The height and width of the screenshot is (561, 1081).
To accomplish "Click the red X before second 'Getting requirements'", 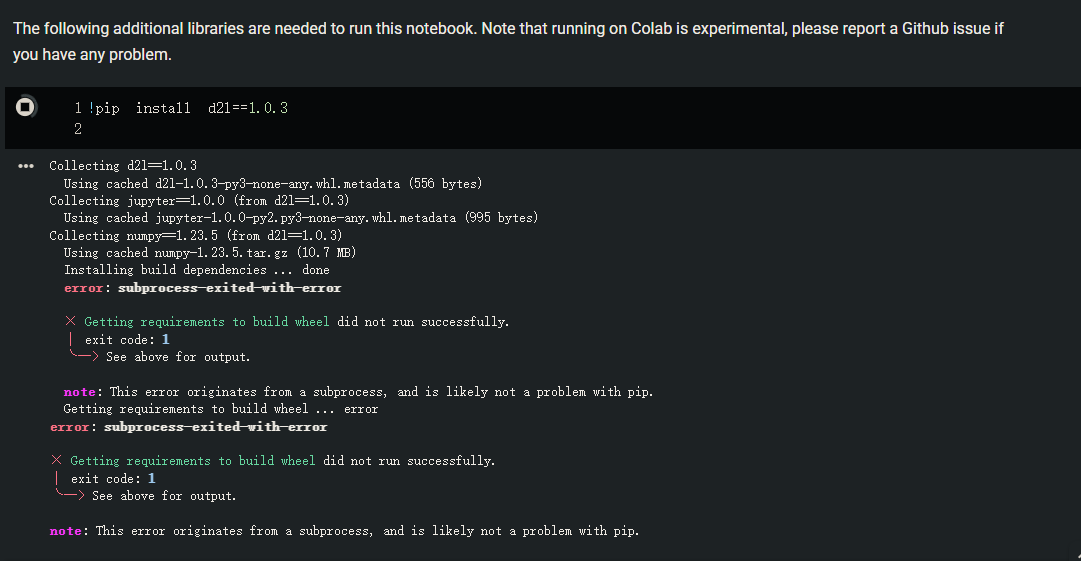I will [57, 460].
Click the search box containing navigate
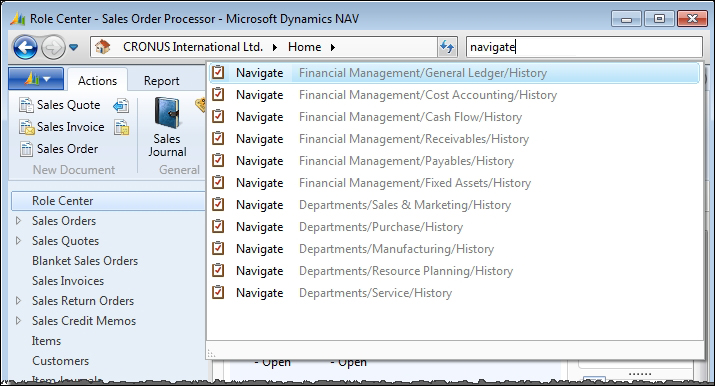This screenshot has width=715, height=386. click(584, 47)
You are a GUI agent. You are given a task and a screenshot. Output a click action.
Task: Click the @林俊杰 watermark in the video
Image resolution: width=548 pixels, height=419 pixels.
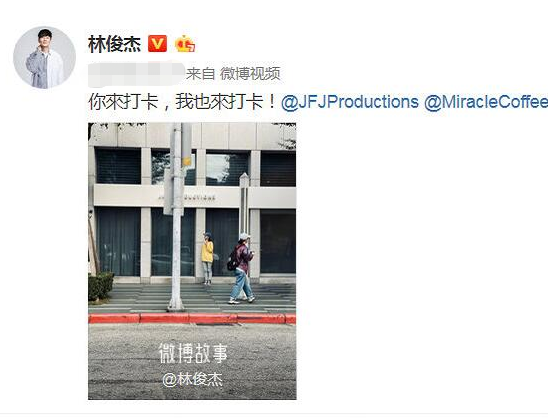(193, 379)
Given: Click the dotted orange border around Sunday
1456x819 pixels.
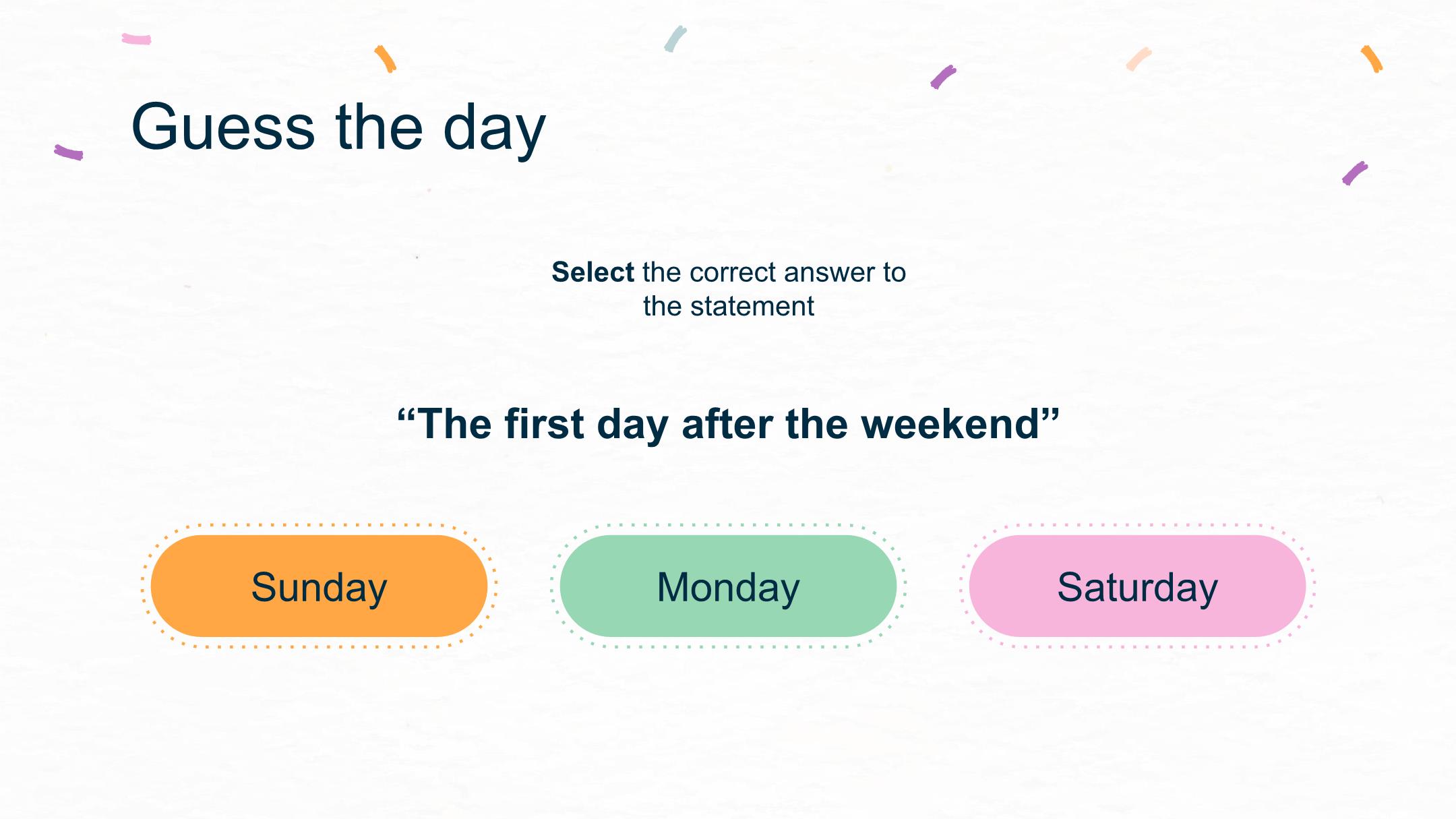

______________________________

__TASK REQUIREMENTS__: Extract word for word every line from the line that contains "Given: Click the" to the final line of the data, both included, and nothing else; skip the pictures.

__WRITTEN SOLUTION__:
Given: Click the dotted orange border around Sunday
1456x819 pixels.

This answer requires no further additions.